WTF? Does he really thing the technology works like that...the bigger the router, the bigger the opportunity?
This is a problem with asking people to find a purpose for a pile of money rather than having a purpose and asking for funds.
hundreds of the routers are sitting in their boxes, unused, two years after the purchase.
But they were purchased. Mission accomplished (to borrow a slogan).
Have gnu, will travel.
The routers alone cost the state $7,800 each, but "add-ons" -- additional equipment that came with the devices -- boosted the price tag by $14,800.
"It's like buying a car," Gianato said. "You get a lot of options with the car."
An online Cisco retailer was selling new 3945 series routers for $5,800 last week. The routers have a list price of $13,000 each.
Cisco was the lower of two bidders for the $24 million router sale. Hebron, Ky.-based Pomeroy bid $24.8 million for the 1,064 Cisco routers.
State officials requested that the devices include a "T1 interface card" that would allow schools, libraries and other sites to use the high-capacity routers with their existing copper-wire T1 broadband connections -- while waiting to hook up to fiber optic cable.
The adapter cards added $1.08 million to the purchase price.
The West Virginia Office of Technology warned that the purchase was 'grossly oversized' for the intended uses, but the purchase went through anyway.
Ok, so how do we hold the people who authorized these purchases accountable? Why isn't this considered fraud?
Give me Classic Slashdot or give me death!
State and federal spending rules are designed to be penny wise and pound foolish. They'll imprison a contractor who charges 5 hours of lunch breaks to a contract but won't even fire an employee who wastes several millions of dollars in a spending spree so ludicrous that no reasonable person would have charged forward on that. So the Verizon contractor who skips an hour a day but costs the tax payers a few thousand dollars at the most is more likely to get prosecuted than the high ranking government employee who just spent $25m when $2.5m (parts and labor) was likely the true ceiling for legitimate costs.
Man...I'm working in the wrong state apparently!
cisco will sell you as expensive router as you're willing to pay for. there's no upper limit.
of course those routers do actually nothing for spreading broadband coverage.. washington should slap them for misusing the funds.

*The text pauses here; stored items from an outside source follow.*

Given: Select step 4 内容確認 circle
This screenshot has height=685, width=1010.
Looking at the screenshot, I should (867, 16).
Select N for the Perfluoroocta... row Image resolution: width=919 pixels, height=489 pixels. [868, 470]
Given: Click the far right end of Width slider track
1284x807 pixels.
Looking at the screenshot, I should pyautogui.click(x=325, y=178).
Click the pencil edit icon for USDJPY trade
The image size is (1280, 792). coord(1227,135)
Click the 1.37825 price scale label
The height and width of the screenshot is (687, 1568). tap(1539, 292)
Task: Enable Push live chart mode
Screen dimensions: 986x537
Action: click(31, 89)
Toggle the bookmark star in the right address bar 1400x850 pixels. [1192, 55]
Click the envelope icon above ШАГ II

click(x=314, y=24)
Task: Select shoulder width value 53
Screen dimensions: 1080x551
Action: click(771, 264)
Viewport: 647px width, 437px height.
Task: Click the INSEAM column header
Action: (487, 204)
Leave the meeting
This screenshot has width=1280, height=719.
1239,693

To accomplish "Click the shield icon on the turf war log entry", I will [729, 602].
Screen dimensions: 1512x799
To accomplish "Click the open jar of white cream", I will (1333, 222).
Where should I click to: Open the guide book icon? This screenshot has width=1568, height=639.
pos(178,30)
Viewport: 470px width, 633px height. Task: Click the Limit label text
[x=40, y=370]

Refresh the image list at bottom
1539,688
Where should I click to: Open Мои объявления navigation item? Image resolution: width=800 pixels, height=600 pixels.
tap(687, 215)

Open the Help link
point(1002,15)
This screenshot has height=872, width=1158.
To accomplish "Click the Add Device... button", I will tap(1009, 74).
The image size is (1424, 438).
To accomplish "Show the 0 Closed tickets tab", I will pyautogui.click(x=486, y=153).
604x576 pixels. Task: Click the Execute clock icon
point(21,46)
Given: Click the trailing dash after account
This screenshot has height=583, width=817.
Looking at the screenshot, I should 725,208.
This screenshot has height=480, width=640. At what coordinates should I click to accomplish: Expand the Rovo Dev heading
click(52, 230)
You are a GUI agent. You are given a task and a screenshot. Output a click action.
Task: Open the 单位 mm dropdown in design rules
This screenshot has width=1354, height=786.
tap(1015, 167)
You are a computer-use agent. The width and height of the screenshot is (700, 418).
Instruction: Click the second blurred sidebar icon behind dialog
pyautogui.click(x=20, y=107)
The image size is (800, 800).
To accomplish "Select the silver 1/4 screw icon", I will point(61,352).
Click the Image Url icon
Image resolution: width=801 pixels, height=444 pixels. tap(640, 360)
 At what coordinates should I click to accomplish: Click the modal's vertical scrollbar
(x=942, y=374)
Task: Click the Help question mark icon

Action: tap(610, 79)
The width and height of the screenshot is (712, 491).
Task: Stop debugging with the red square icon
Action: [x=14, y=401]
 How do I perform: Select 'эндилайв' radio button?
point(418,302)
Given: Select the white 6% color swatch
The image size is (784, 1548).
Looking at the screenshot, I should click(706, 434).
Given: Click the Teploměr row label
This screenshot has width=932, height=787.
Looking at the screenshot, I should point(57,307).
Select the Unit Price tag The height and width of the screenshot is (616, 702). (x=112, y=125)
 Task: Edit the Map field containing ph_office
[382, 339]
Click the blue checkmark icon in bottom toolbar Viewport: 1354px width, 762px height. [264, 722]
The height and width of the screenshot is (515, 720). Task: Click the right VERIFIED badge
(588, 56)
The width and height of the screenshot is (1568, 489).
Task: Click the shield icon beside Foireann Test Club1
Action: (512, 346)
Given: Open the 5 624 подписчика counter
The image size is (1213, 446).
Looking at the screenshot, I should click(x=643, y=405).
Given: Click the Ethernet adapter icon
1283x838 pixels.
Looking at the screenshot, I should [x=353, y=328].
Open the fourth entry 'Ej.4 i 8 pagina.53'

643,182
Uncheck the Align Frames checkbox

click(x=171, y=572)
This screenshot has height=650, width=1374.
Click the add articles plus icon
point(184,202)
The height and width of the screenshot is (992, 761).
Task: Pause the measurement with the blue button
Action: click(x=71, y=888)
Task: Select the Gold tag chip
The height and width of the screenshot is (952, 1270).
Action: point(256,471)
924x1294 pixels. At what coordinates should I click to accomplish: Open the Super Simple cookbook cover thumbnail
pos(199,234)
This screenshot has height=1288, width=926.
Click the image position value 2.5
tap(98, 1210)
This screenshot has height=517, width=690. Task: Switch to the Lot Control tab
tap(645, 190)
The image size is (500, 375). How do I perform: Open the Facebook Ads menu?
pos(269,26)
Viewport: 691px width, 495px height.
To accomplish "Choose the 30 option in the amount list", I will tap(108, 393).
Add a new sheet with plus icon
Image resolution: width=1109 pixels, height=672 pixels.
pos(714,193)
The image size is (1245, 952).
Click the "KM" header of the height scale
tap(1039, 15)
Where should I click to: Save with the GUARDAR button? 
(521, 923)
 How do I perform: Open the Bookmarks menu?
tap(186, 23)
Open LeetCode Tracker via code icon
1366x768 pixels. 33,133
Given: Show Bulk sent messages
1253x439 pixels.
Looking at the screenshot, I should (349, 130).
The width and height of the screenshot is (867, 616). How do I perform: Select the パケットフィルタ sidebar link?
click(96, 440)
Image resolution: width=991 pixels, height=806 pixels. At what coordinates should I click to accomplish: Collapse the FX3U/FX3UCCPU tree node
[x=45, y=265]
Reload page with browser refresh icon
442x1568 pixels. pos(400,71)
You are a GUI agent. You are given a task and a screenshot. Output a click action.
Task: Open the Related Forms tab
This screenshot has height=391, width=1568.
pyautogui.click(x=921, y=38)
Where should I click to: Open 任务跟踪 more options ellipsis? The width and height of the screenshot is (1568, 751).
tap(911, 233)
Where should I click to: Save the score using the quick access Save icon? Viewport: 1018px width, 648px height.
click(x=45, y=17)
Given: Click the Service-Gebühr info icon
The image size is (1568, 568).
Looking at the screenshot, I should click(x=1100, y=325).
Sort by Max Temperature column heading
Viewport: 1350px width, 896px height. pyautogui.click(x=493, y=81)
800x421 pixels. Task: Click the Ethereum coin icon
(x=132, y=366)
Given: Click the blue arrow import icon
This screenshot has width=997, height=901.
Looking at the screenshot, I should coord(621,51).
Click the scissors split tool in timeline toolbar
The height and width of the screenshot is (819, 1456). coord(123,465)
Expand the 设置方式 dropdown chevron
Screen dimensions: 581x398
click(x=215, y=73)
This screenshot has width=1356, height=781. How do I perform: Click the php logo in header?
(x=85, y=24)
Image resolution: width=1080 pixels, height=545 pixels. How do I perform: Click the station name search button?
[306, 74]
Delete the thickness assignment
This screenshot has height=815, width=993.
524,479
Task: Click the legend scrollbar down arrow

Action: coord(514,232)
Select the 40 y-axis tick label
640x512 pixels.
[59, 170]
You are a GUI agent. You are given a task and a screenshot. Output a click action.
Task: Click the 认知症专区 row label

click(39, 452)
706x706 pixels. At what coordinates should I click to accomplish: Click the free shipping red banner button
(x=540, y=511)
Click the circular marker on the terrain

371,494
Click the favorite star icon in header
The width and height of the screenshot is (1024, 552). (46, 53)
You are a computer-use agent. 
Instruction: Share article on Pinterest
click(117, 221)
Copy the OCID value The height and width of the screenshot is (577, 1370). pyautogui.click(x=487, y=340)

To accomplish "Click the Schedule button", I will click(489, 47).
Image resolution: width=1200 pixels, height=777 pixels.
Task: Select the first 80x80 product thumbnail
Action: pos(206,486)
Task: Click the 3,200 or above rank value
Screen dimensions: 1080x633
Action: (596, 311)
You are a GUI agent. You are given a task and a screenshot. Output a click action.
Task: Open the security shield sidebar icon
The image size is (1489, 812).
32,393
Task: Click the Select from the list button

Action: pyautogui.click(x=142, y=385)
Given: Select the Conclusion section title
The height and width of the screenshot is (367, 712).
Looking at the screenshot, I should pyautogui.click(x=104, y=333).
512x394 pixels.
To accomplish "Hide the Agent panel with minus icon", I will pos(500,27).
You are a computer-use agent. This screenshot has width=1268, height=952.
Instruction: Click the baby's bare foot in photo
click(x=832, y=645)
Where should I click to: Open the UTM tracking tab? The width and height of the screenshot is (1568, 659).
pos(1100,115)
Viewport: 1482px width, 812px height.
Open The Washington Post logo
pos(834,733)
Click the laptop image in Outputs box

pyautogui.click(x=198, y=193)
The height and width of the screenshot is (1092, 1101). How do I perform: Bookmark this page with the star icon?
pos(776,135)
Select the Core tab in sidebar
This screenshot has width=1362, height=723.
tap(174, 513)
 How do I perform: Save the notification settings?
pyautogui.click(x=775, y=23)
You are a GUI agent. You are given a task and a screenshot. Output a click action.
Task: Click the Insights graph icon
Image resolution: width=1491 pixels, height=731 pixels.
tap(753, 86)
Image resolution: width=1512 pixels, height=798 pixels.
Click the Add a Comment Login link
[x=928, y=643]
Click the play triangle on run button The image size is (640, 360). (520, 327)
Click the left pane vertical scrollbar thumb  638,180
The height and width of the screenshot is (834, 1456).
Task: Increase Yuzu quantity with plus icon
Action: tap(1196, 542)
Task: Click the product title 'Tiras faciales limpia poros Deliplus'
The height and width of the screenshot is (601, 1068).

"Looking at how technology evolves, we wanted something that was scalable, expandable and viable, five to 10 years out. We wanted to make sure every place had the same opportunity across the state." - fucking dimwits. 22k in it equipment budget spread over 10 years would have done wonders to some libraries and schools. buying 22k routers without immediate use for them -if one actually had looked at how technology evolves- is stupid.
world was created 5 seconds before this post as it is.
For an extreme example, see the train to the nowhere (desert) in California. That's right. It just stops rather than continuing on to Las Vegas.
And for the Most extreme example, see the ghost cities of China where the government is builiding cities to "stimulate" the economy and the cities are almot completely empty. http://www.youtube.com/watch?v=rPILhiTJv7E Government stimulus == waste, not stimulus. The free market allocates money better (and when the money gets wasted, it's usually some rich fat cat who wastes the money, not the taxpayers).
My AC stalker: " I personally agree with your posts most of the time, but that won't keep me from modding you troll"
A decade ago I worked a contract for a small school district in Texas, installing server. The servers were several years out of date - purchased with a federal grant for millions of dollars. They then say in a warehouse until the district got YET ANOTHER grant to install it. Maintenance? Not unless they get another grant because no one there had a clue.....
Genius is one percent inspiration and 99 percent perspiration, which is why engineers sometimes smell really bad.
I find an extreme bias in Network Shops that have been indoctrinated with the CCXX mentality: If it doesn't come from Cisco, it's no good and most of the time they buy too much gear!
Cisco makes great stuff and they do have "small" gear too for this, looks like someone put in specs that were way overkill or that the competitive bidding process was not followed. That's common in government where you really don't have skilled people coming up with the technical specs, which in this case were probably done by somebody at VZ..
Harrison's Postulate - "For every action there is an equal and opposite criticism"
Wow, a 3945 router to serve as a T1 endpoint? Whoever spec'd and approved that should be fired, no question! I just ordered a half dozen routers for just this purpose, a 1921 with T1 interface for under $1k each.
sounds an awful lot like the ATM tech who went to prison a yr or so ago for replacing real $ w/counterfeit while all the wall st executives who replaced real $ w/securities they knew couldn't possibly generate the required cash-flow over their life who've not only not been indicted but have gotten to keep all their comp for their "performance"
That's a lot of expansion modules - those could be switches, WAN accelerators, ESX servers... all sorts of things.
There's cost savings in management when you put services in the router instead of separate boxes. Plus, then you don't buy separate boxes, too.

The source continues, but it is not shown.